From what I can gather about this more obscure progressive rock band known as The Jelly Jam, it came together under the three remaining members of Platypus – guitarist/singer Ty Tabor, bassist John Myung, and drummer Rod Morgenstein - after keyboardist Derek Sherinian left the band. Fans of Platypus can more or less rejoice, but keep in mind that The Jelly Jam are different than Platypus, in the sense that their self-titled debut is more of a straightforward rock ‘n’ roll album than anything. Disappointed by those happening or not, get ready because these remaining members are ready to let their ‘70’s influences inside them come alive and thrive throughout their modern take on classic, progressive rock.

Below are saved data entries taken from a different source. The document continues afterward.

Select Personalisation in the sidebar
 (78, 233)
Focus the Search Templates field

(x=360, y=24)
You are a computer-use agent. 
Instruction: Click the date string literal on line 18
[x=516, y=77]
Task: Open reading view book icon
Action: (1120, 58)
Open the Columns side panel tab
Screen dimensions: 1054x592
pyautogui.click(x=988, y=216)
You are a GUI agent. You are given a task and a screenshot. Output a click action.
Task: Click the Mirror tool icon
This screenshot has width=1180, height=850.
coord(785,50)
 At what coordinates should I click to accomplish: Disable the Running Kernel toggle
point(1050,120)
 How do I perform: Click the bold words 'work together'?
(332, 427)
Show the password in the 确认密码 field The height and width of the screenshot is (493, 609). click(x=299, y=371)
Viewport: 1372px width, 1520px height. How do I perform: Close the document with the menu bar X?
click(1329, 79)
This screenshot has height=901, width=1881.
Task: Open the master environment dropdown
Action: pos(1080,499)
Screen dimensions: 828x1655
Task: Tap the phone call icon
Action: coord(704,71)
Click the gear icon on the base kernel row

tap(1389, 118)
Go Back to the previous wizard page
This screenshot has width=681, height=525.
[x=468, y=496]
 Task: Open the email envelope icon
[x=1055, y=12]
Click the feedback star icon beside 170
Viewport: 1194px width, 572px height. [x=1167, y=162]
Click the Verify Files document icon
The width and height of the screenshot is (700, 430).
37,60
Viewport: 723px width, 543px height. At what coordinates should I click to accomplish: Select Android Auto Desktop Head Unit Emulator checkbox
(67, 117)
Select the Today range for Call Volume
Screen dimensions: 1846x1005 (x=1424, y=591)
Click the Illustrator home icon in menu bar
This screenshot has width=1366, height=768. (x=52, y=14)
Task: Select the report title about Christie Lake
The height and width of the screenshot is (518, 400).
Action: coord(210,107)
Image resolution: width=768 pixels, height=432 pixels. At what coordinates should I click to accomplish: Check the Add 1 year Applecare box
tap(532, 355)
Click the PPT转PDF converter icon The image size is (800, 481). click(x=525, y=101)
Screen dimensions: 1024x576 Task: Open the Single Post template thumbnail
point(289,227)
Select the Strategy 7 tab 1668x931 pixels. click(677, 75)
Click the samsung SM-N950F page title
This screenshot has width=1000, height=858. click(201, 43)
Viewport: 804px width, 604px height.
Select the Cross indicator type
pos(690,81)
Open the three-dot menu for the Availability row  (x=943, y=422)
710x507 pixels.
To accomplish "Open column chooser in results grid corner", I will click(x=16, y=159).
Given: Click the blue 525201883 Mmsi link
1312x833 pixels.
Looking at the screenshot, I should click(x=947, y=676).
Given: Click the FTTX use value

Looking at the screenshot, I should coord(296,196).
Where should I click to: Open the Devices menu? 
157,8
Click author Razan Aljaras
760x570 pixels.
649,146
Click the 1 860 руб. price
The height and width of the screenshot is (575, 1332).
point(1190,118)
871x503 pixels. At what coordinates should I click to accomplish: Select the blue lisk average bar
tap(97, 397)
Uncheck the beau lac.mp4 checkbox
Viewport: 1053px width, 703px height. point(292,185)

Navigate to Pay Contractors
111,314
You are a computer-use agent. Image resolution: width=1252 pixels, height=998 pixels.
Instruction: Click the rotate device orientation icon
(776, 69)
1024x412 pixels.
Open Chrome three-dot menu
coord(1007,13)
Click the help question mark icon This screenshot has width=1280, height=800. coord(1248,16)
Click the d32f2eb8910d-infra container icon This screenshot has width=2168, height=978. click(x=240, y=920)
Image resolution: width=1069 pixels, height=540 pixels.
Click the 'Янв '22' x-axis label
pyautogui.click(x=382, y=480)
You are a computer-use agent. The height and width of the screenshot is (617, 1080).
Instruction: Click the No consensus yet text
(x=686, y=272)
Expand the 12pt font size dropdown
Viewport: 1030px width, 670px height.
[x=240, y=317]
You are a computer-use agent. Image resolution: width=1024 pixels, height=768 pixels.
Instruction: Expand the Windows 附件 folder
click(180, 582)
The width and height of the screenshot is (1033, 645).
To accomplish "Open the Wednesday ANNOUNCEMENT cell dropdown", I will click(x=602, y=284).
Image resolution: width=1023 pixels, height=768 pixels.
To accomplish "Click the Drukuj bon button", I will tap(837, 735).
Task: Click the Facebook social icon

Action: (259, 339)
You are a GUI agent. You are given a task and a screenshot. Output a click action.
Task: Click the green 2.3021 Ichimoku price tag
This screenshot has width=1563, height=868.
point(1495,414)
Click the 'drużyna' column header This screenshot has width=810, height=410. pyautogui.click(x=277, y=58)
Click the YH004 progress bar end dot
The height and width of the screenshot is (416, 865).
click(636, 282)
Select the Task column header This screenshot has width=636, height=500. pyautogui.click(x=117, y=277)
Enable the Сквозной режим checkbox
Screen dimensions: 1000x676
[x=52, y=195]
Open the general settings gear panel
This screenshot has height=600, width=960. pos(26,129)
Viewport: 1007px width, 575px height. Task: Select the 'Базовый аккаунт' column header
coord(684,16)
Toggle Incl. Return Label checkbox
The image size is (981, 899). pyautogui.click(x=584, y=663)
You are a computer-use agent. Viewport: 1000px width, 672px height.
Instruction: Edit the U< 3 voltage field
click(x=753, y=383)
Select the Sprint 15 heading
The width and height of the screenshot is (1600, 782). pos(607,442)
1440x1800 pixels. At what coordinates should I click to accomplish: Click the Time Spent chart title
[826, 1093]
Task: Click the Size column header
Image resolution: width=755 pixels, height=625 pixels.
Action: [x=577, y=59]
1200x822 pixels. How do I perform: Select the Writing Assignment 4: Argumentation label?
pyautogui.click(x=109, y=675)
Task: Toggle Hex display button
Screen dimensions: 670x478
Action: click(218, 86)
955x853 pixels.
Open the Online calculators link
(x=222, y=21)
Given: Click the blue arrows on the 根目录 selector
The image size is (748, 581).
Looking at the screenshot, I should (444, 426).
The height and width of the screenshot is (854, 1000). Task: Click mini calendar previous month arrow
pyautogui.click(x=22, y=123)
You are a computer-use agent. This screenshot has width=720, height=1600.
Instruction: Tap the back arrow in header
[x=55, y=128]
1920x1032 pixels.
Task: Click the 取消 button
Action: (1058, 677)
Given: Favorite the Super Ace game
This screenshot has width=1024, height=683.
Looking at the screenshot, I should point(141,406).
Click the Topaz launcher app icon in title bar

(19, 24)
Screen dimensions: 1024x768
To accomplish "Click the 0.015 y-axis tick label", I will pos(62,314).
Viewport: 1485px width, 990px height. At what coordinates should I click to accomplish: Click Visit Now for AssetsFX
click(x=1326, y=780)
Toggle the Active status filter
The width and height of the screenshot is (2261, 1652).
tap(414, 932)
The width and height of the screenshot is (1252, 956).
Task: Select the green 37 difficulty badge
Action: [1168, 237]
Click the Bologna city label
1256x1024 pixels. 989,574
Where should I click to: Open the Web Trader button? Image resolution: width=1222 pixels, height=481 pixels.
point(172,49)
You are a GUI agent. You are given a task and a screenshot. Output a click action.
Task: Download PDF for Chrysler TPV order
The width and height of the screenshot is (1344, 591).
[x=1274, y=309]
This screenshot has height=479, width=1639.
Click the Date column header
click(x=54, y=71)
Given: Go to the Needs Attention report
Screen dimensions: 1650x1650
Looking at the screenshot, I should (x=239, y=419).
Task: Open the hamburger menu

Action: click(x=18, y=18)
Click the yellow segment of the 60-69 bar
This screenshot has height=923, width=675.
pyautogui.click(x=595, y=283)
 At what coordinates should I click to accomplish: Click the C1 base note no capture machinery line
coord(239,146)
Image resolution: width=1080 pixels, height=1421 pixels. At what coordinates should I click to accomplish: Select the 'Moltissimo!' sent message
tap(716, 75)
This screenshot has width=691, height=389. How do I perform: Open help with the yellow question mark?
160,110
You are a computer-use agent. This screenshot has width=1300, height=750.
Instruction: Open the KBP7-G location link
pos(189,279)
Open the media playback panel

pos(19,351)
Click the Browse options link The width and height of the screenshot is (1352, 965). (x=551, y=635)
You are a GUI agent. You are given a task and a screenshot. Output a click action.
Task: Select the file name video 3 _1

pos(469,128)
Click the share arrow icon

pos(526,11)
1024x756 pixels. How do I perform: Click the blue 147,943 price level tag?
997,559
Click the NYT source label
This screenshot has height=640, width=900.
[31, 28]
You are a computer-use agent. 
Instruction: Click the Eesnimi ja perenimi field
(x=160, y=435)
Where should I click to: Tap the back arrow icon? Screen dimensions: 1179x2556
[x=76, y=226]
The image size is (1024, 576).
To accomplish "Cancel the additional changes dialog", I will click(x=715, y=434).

“The Jelly Jam” is an adventurous progressive rock album, but all while staying in the same field of mind throughout the album. What this does for the band results in a thoroughly thought out, consistent album. The songs flow together unbelievably well, the atmosphere is unbroken, and the performance is top notch. What less could you expect from such musicians, a group of people whose chemistry together is so fitting for this type of music? They don’t rely on instrumental theatrics to entice the listener. The Jelly Jam put their support under strong song-writing composition, well thought out guitar riffing, tight drum backing, and convincingly emotional vocals. They don’t need to shred on guitar or play as fast as possible on drums to convince the listener of their expertise. The Jelly Jam has their act together and they’re perfectly on track.
The sound of The Jelly Jam’s progressive rock is very spacey and open, with a mixture of harder hitting passages to toss up the moods of the songs. The spacey sound comes from the light guitar work with an underlying bass groove. The gentle chord progressions or the simpler individual note work is very hymnal, and the bass’ more riff-oriented take on the supporting rhythm plays a large part in this album. John Myung speaks loudly with his performance on this record, due not only to him being audible, but because his material is excellent. The heavier moments are achieved by memorable, rocking riffs and the occasional wild solo that seemingly arrives at just the right time. To help with all moods that The Jelly Jam transcend is vocalist Ty Tabor, whose Beatlesque vocals are very soothing over the music. Not one member of the band is lacking in any of the major factors of the music, and their chemistry as I said is very fitting and you can tell by the music.
Bottom Line: For anybody interested in a modern take on classic ‘70’s rock, The Jelly Jam is one of your best chances at not being disappointed.